Freedom -Not License! – A. S. Neill
I am a new mother and my husband and I would like to raise our child in an atmosphere of freedom. But as we discuss this, we seem not at all to be sure where freedom ends and indulgence takes over, or even when to intervene as a matter of safety. For example, should we set up standards of cleanliness and of respect for property?
Safety is essential. You have to protect your child. You have to see that he does not play on busy roads or jump into deep water. Common sense in these matters is all that is required. But it is not so easy to answer the question when safety is not a factor. Take cleanliness. Any mother knows that diapers must be washed, that children must be bathed, that good food must be provided. But cleanliness must not be made a fetish or it will lead to complexes. We over-exaggerate the importance of cleanliness. When I was a boy, I knew three farmers who, I am sure, never had a bath in their lives. They all lived to be over 90. Far too many children are over-washed because the neighbours might see a dirty face.

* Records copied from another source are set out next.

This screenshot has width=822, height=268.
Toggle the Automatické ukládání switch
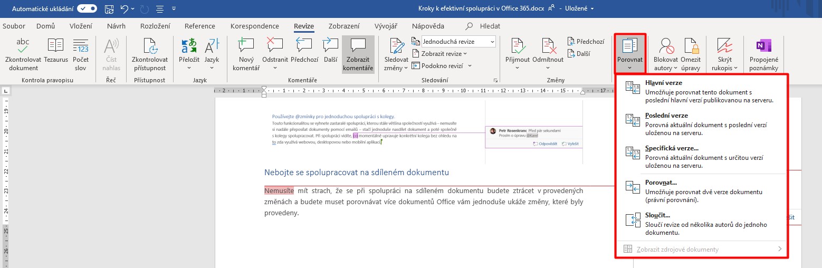coord(87,9)
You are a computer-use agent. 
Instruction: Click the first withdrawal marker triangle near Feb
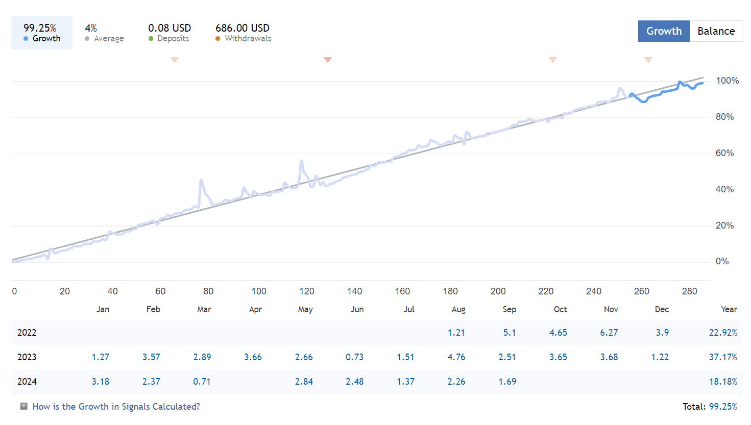(175, 60)
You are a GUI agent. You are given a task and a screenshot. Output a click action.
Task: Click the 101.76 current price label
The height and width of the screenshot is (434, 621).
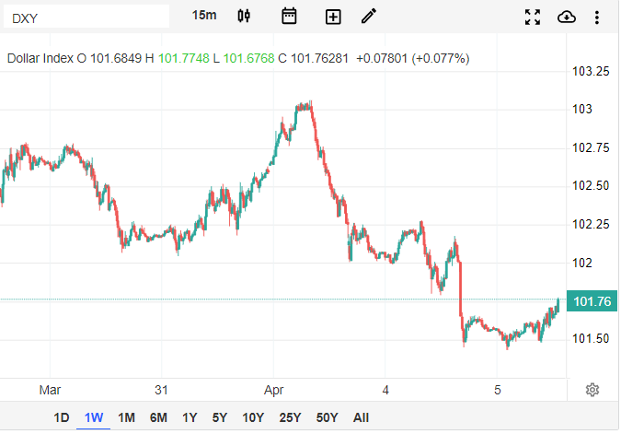click(592, 301)
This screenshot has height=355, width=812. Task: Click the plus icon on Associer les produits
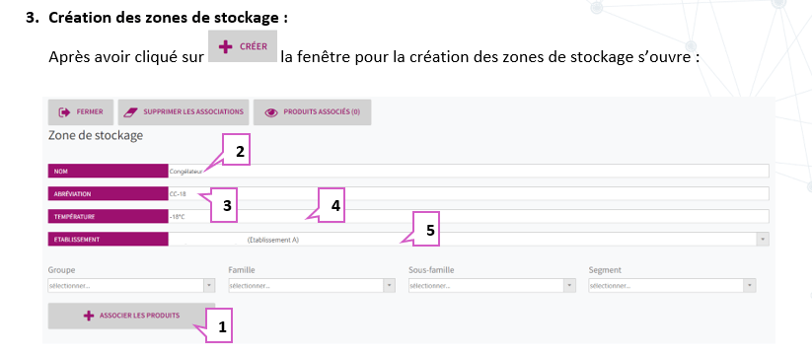click(89, 316)
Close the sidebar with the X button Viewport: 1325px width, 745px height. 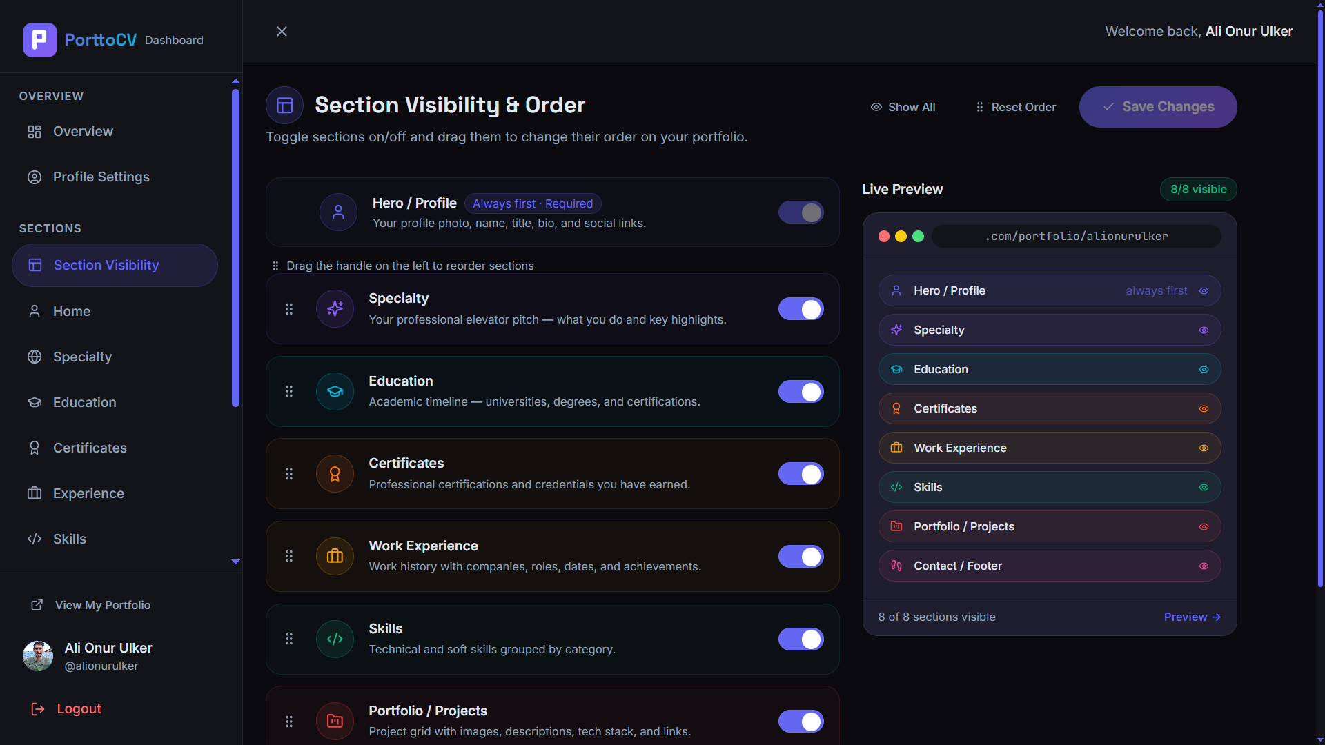(x=282, y=31)
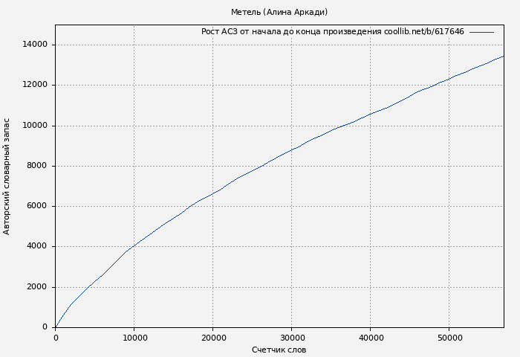Pick the 10000 tick label on the vertical axis
Viewport: 520px width, 357px height.
(x=35, y=126)
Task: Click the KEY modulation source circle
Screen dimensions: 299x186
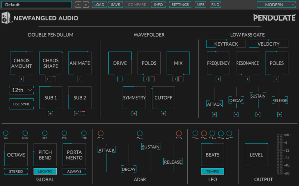Action: coord(45,133)
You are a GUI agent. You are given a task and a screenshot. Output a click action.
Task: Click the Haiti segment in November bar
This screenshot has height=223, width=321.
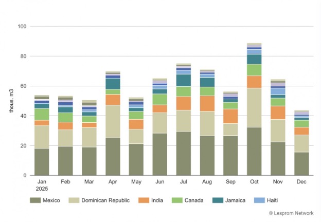[278, 91]
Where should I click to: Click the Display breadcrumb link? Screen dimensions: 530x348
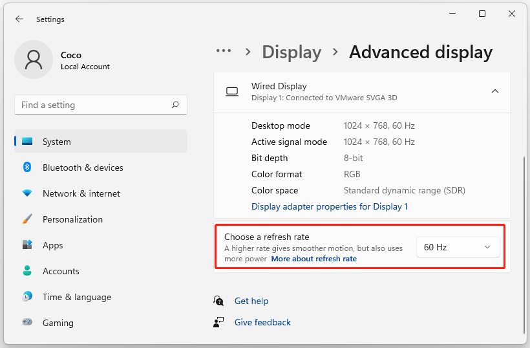(x=292, y=52)
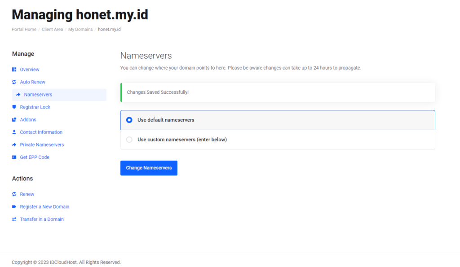Click the Transfer in a Domain arrows icon
Image resolution: width=460 pixels, height=267 pixels.
(14, 219)
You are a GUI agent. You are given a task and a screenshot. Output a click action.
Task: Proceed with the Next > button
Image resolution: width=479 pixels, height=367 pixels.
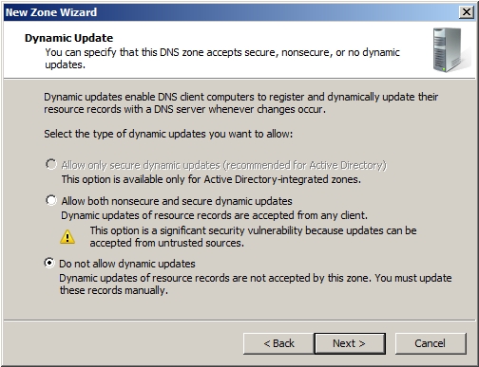(x=350, y=343)
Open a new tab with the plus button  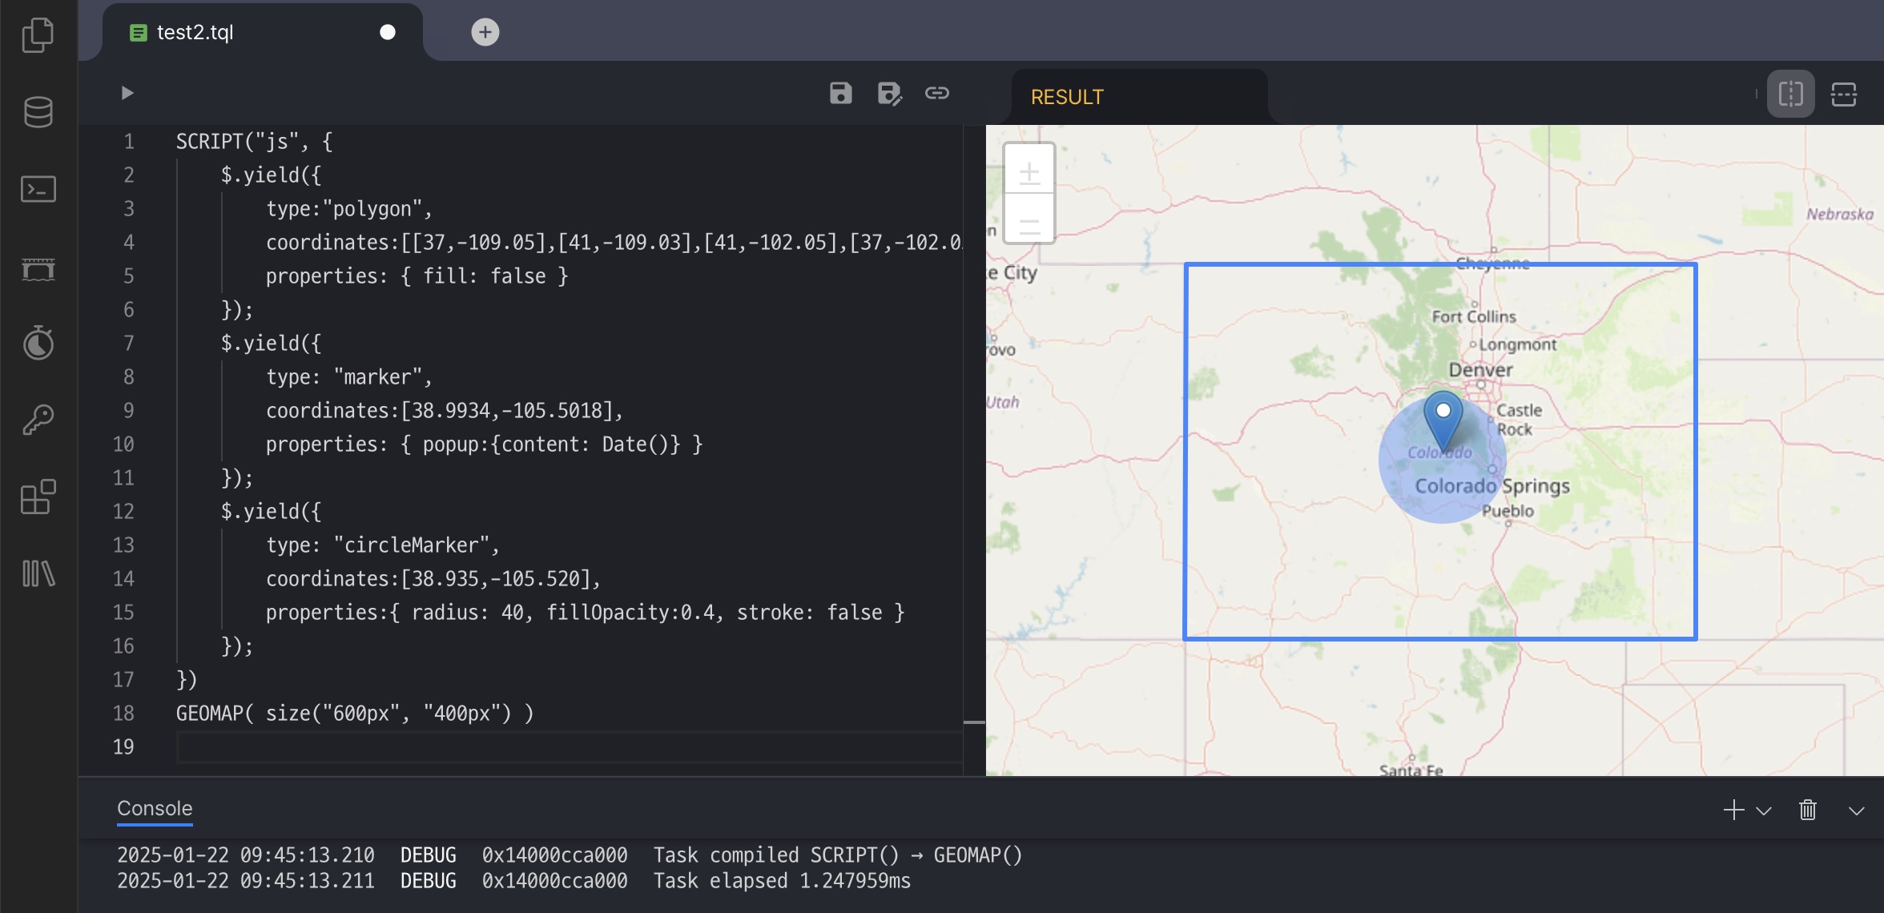tap(485, 32)
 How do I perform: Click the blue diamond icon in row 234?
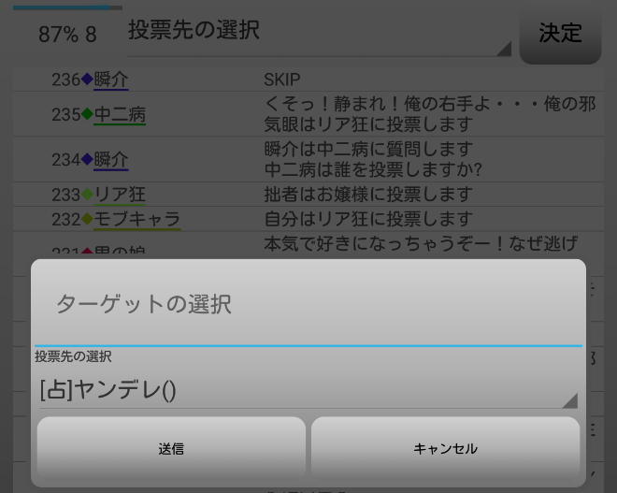coord(88,160)
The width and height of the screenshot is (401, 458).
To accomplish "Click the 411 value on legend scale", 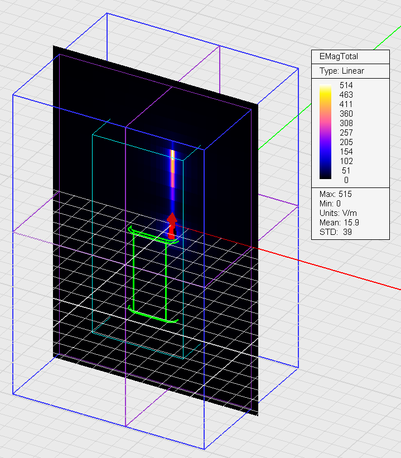I will pos(346,104).
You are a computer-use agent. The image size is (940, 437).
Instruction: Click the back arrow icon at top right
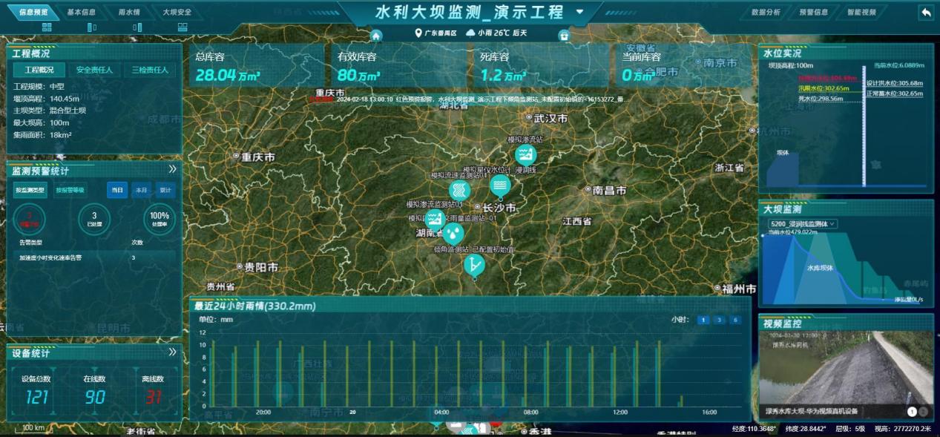click(925, 13)
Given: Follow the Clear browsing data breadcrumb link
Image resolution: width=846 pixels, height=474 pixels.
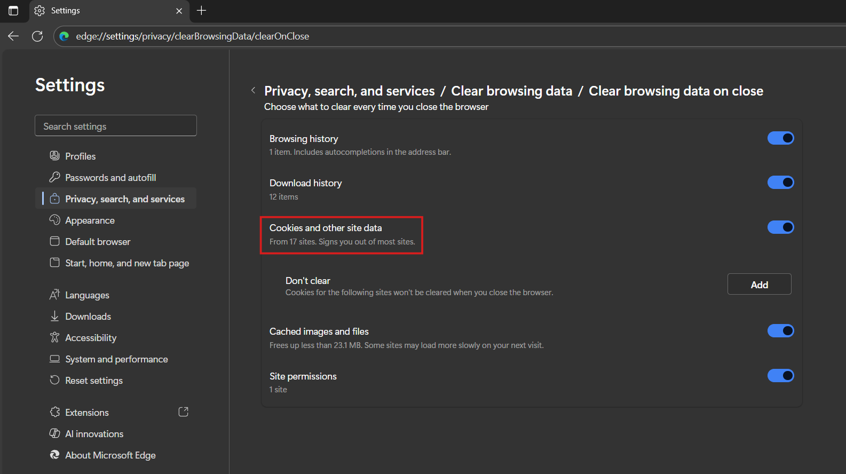Looking at the screenshot, I should pos(511,91).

But the fact is that almost every child likes a hot bath. It is my observation that only a child who has been made defiant will balk at taking a bath. How much should a young mother do in the way of demanding respect for property? Every infant has to learn the laws of mine and thine. If a child is reared properly, there should be little difficulty here. I can say to a child of five: “Come on, get out of my car; it’s mine,” and I get no hostile reaction. Even the youngest pupil knows that he cannot come into my garden and take away a barrow or a rake. Children soon accept these rules, that is if touching things or taking things is not made into an affair of rebuke or anger. One cannot lay down laws about freedom and license; the boundary has to be judged by the individual parent. Often you have to say no to a small child, however much you believe in freedom. Houses are made for adults, and in the process of fitting into a home, the child has a thousand difficulties. “Don’t touch that vase!” “Stop pulling the cat’s tail.” “Don’t scratch the grand piano with that nail.” To a child of three, a piano with its polished veneer is a lovely blackboard for chalk or a nice wall in which to drive nails- nothing more. The difficulty is how to preserve what we value in things, and at the same time let the child develop in his own way and time. Obviously, never to say no is to bring up a spoiled child who will be incapable of facing later realities. Such a kid will grow up to expect the world to provide everything he wants.
When it comes to freedom and license, there’s no Bible, no encyclopedia to consult, no final authority. The onus is on every parent to use his head. All that can be postulated is that never must the child be made afraid or be made to feel guilty. So much depends on your personality. If you are a fairly placid woman, if your love life with your husband is good, if you are sufficiently removed either geographically or psychically from interfering relations, then you have a chance, a good chance of rearing a child that will be as free as possible from neurosis. It will be up to you to make decisions every day about when to say yes and when to say no.